The Yale Institute for Global Health (YIGH) has selected Dr. Kiran Sheikh and Dr. Brian Wahl to receive the Fall 2025 Global Health Spark Award. The $10,000 award provides initial funding to support global health research initiatives and partnerships among YIGH-affiliated faculty. The winners were selected based on five criteria: innovation, feasibility, sustainability, anticipated outcomes, and alignment with YIGH’s mission to improve the health of individuals and populations worldwide.
Fall 2025 Spark Award Recipients Announced
The breast imaging fellowship in Ghana is more than an educational investment—it is a catalyst for national reform, regional transformation in breast imaging, and global awareness of breast cancer care in Africa.
Kiran Sheikh, MDAssistant Professor of Radiology and Biomedical Imaging
Educate, Empower, Diagnose: An Imaging Fellowship to Transform Breast Cancer Care in Ghana
Kiran Sheikh, MD – Assistant Professor of Radiology and Biomedical Imaging, Yale School of Medicine
Ghana currently faces a critical gap in breast cancer care due to the absence of formally trained breast imaging radiologists and the lack of a nationalized screening mammography program. By supporting the certification of fellowship-trained breast radiologists at the major teaching hospitals in Accra and Kumasi—through lectures, in-country procedural workshops, and observerships at academic institutions—we can build a sustainable breast imaging fellowship program that will become a model for neighboring countries. This initiative will have the potential to catalyze regional change across West Africa, fostering a network of skilled radiologists who will elevate the standards of care and reduce mortality through early diagnosis of breast cancer.
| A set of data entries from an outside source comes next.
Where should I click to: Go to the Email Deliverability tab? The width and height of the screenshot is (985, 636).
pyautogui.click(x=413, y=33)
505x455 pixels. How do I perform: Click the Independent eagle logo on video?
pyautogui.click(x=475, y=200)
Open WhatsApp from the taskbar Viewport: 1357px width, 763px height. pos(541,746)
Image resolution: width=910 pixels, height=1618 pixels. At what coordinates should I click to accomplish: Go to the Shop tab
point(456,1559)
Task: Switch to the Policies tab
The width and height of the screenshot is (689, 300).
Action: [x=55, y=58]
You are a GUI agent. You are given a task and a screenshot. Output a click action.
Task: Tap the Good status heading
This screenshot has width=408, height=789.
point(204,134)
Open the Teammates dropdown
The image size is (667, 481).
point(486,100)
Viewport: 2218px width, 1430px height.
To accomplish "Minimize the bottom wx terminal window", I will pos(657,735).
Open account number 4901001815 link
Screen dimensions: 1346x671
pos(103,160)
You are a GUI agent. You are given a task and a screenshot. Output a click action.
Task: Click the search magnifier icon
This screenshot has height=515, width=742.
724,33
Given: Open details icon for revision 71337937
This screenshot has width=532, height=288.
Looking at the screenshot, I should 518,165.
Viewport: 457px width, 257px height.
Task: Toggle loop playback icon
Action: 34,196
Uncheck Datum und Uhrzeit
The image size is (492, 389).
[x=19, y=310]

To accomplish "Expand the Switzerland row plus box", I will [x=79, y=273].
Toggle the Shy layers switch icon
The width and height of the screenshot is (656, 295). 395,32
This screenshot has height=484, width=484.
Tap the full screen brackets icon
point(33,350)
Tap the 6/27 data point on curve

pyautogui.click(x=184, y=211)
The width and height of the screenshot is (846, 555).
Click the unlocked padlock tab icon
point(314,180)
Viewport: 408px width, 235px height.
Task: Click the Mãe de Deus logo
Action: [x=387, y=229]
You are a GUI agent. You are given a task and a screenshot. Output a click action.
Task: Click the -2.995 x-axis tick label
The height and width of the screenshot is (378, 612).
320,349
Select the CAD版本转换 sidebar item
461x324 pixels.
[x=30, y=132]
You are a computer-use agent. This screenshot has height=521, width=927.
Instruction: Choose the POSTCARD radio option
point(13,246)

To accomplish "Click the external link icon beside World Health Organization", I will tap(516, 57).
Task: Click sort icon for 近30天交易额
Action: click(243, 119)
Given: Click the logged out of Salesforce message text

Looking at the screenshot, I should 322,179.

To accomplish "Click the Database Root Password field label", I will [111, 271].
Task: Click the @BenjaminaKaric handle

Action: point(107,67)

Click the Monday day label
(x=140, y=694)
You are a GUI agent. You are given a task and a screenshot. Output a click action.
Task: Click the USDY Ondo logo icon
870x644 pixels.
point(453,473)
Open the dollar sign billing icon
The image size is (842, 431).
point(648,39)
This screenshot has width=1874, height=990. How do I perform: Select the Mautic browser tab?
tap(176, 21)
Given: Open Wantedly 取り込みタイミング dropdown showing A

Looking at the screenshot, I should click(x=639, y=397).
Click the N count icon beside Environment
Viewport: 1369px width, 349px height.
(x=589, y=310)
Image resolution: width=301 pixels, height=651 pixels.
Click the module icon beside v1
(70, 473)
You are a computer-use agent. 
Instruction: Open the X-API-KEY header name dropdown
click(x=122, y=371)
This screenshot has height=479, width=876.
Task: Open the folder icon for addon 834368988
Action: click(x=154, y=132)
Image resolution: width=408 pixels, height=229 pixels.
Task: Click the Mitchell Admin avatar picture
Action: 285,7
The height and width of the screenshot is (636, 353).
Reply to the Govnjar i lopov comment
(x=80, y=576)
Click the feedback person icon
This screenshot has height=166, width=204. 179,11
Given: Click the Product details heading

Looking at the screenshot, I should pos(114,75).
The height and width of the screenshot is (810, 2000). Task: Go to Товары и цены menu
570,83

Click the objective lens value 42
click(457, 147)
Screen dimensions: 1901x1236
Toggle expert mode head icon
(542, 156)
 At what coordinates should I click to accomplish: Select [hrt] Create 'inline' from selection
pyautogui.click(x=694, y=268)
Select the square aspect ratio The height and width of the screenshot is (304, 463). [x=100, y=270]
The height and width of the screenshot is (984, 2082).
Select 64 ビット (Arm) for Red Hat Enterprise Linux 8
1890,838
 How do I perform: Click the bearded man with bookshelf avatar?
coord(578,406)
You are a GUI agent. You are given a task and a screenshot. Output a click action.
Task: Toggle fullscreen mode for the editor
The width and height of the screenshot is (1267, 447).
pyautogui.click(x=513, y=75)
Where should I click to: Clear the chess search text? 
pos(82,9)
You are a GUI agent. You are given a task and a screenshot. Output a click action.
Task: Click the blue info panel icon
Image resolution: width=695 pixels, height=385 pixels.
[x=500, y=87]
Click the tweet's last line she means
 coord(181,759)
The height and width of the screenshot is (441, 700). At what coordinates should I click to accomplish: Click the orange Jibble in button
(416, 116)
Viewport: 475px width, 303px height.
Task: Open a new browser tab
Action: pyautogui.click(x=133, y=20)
Early-life respiratory infections shape respiratory health for decades. By studying molecular recovery in infancy, we hope to identify children who need intervention long before chronic disease becomes clinically apparent.
Brian Wahl, PhD, MPHAssistant Professor
PREQUEL Study
Brian Wahl, PhD – Assistant Professor (Department of Epidemiology of Microbial Diseases), Yale School of Public Health
Severe lower respiratory infections in infancy can permanently alter lung development, yet clinicians lack tools to identify which children are most vulnerable to long-term respiratory harm (e.g., asthma, impaired lung function, etc). The PREQUEL study will test the feasibility of serial nasal transcriptomic profiling in infants recovering from severe lower respiratory infections in rural Bangladesh. By tracking gene expression from acute illness through recovery, the study aims to identify early transcriptional patterns associated with incomplete healing and future chronic disease risk. The pilot will generate foundational data and workflows for a larger cohort study linking early infection biology to later asthma and impaired lung function.